ACTIVITY: Your task is to output, without alteration, each line from the one containing "الخارجية الإسرائيلية تدين" through the final line of the records below.

(Records contained in a dataset)
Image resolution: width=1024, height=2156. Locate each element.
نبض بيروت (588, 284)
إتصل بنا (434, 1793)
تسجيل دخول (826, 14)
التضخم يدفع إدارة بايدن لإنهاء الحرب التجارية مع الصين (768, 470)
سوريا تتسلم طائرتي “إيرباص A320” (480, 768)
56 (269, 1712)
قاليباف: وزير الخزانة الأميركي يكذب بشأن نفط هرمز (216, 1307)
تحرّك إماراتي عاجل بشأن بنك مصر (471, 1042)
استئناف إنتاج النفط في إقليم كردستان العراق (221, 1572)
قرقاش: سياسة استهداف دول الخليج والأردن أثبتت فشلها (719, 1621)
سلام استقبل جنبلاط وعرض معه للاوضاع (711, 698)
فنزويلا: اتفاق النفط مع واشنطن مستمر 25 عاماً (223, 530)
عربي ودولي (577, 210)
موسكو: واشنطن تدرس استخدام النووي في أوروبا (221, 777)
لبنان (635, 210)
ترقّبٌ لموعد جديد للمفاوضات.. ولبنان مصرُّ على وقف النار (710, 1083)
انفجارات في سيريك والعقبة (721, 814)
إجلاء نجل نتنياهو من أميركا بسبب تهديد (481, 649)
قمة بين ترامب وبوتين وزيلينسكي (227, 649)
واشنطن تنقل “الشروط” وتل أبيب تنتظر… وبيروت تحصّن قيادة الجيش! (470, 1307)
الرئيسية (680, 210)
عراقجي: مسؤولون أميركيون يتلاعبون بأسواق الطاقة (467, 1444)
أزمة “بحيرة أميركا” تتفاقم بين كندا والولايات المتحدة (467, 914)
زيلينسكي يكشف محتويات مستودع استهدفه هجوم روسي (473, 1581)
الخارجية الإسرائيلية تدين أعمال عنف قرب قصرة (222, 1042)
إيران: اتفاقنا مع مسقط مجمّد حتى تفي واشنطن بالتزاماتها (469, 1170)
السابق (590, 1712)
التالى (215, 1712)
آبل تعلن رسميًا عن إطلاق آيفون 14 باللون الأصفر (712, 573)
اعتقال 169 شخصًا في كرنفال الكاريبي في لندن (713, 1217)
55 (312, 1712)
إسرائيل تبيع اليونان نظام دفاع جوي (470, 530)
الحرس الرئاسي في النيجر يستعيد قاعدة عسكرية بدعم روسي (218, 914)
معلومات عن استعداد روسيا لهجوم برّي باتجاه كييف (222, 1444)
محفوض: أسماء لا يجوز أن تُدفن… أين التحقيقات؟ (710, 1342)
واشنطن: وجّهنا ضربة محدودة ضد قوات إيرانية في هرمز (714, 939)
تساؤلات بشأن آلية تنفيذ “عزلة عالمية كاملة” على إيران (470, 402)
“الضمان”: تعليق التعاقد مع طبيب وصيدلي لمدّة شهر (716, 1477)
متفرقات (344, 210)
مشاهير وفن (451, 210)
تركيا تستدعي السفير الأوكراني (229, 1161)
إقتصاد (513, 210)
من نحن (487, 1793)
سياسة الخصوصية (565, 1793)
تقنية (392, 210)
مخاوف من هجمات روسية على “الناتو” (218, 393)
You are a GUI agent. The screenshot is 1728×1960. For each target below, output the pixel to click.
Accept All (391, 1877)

WRITTEN SOLUTION:
الخارجية الإسرائيلية تدين أعمال عنف قرب قصرة (222, 1042)
إيران: اتفاقنا مع مسقط مجمّد حتى تفي واشنطن بالتزاماتها (469, 1170)
السابق (590, 1712)
التالى (215, 1712)
آبل تعلن رسميًا عن إطلاق آيفون 14 باللون الأصفر (712, 573)
اعتقال 169 شخصًا في كرنفال الكاريبي في لندن (713, 1217)
55 (312, 1712)
إسرائيل تبيع اليونان نظام دفاع جوي (470, 530)
الحرس الرئاسي في النيجر يستعيد قاعدة عسكرية بدعم روسي (218, 914)
معلومات عن استعداد روسيا لهجوم برّي باتجاه كييف (222, 1444)
محفوض: أسماء لا يجوز أن تُدفن… أين التحقيقات؟ (710, 1342)
واشنطن: وجّهنا ضربة محدودة ضد قوات إيرانية في هرمز (714, 939)
تساؤلات بشأن آلية تنفيذ “عزلة عالمية كاملة” على إيران (470, 402)
“الضمان”: تعليق التعاقد مع طبيب وصيدلي لمدّة شهر (716, 1477)
متفرقات (344, 210)
مشاهير وفن (451, 210)
تركيا تستدعي السفير الأوكراني (229, 1161)
إقتصاد (513, 210)
من نحن (487, 1793)
سياسة الخصوصية (565, 1793)
تقنية (392, 210)
مخاوف من هجمات روسية على “الناتو” (218, 393)
You are a GUI agent. The screenshot is 1728×1960. For each target below, output the pixel to click.
Accept All (391, 1877)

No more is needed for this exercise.